GOAL
Show every line of the data below that contains the string "badge".

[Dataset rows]
------------------------------------------------------------------------
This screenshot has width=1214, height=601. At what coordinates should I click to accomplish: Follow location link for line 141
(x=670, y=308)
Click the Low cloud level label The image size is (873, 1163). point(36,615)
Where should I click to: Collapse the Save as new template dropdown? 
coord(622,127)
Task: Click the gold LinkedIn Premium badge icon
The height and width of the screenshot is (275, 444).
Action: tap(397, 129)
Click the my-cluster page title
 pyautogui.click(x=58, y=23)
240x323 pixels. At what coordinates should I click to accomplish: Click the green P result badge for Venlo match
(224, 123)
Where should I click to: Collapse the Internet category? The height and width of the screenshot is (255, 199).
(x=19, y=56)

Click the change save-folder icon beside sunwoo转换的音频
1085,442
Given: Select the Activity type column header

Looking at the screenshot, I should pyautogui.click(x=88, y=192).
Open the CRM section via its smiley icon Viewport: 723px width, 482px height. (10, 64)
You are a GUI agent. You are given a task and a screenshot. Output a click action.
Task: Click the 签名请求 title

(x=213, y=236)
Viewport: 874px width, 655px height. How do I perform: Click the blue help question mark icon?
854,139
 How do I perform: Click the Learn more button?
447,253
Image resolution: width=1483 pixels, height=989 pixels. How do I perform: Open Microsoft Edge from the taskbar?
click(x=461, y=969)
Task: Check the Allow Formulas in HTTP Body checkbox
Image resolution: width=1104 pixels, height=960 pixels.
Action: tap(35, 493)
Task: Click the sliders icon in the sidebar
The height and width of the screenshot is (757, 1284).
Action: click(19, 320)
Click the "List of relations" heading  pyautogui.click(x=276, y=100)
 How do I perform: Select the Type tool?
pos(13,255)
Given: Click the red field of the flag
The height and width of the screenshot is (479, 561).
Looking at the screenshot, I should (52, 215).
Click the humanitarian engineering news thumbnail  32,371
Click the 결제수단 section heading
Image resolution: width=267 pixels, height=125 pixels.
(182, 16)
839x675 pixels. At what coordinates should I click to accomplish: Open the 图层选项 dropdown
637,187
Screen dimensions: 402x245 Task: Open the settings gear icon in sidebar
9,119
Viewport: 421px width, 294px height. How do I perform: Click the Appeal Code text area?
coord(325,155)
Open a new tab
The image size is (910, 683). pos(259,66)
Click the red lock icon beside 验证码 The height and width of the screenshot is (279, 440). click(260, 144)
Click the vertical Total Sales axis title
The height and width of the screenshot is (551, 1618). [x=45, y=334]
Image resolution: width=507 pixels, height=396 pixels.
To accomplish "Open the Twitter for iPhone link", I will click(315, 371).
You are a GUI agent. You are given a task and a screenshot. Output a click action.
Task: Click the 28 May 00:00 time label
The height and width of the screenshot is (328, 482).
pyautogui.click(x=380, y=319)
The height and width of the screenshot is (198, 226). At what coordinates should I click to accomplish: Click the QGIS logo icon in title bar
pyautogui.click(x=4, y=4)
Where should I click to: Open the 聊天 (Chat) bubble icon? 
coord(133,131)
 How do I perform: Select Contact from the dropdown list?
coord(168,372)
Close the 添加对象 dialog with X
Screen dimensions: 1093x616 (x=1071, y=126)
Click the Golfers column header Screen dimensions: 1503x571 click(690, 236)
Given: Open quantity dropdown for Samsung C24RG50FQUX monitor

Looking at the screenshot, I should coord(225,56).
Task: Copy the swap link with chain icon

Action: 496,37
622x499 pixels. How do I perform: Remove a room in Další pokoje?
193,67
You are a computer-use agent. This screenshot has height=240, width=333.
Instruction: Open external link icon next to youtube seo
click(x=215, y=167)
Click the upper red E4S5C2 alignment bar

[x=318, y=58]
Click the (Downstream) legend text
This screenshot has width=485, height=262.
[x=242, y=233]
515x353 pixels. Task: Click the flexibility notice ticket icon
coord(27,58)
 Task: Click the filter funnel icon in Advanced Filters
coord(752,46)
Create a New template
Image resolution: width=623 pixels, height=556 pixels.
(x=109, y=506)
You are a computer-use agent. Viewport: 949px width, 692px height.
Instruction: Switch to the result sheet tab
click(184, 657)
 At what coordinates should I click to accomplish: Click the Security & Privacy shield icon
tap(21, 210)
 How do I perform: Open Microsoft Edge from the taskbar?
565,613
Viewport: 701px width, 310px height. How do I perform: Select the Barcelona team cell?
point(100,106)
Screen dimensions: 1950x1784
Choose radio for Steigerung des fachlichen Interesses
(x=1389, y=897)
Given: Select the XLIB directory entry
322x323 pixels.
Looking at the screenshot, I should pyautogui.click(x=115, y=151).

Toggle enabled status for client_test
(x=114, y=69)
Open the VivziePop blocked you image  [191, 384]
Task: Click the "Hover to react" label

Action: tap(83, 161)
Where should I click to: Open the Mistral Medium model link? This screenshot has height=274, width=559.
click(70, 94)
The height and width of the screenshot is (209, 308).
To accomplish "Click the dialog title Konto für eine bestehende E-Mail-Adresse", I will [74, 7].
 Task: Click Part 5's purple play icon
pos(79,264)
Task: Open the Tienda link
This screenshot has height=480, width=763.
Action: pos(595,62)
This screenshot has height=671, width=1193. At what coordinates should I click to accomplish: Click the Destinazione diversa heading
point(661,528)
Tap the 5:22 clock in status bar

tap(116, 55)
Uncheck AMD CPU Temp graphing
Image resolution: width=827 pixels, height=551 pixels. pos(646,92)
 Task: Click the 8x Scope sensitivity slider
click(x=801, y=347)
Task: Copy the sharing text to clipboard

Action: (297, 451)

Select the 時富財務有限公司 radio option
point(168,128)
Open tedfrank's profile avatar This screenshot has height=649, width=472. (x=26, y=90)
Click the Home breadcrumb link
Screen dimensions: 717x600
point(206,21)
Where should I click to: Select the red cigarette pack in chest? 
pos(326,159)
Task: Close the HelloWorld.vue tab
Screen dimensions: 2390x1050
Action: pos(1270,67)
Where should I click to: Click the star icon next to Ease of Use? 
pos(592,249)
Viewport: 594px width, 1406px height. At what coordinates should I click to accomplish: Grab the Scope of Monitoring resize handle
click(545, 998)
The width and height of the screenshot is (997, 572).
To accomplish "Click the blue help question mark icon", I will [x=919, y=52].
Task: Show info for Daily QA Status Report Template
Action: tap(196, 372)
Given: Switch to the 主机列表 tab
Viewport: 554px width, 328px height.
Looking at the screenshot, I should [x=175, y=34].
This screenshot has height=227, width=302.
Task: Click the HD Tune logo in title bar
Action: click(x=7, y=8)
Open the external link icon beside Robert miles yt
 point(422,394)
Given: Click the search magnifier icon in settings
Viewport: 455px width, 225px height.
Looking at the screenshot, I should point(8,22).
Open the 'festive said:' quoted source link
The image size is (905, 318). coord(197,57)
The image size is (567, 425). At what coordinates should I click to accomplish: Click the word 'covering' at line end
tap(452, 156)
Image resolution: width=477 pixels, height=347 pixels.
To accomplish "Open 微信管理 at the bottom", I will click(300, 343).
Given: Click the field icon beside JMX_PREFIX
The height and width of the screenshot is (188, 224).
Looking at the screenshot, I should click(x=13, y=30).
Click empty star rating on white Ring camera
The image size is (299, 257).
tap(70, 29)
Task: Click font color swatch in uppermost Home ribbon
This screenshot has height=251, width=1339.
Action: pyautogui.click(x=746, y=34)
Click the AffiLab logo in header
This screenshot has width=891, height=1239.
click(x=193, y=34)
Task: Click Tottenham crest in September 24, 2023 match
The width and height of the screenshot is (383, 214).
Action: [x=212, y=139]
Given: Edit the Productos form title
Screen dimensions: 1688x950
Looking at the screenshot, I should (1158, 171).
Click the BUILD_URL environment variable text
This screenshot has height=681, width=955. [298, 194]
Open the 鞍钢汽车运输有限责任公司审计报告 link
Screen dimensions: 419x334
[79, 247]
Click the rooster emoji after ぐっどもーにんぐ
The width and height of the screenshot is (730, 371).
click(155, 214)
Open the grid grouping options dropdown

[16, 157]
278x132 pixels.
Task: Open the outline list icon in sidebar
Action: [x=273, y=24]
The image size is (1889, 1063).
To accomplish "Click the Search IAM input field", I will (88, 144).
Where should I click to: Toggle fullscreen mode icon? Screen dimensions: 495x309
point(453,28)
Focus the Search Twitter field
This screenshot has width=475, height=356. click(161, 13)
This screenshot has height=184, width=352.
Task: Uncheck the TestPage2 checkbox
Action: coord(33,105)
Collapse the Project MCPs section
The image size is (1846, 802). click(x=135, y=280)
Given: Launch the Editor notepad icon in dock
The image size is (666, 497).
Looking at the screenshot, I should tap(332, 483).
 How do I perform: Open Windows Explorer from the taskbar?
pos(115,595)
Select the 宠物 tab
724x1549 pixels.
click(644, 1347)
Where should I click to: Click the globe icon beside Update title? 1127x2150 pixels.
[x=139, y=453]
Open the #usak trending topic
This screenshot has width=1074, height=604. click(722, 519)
------------------------------------------------------------------------
TASK RESULT
Task: Click the gold LinkedIn Premium badge icon
240x323 pixels. At what coordinates should I click to accomplish: Click the green P result badge for Venlo match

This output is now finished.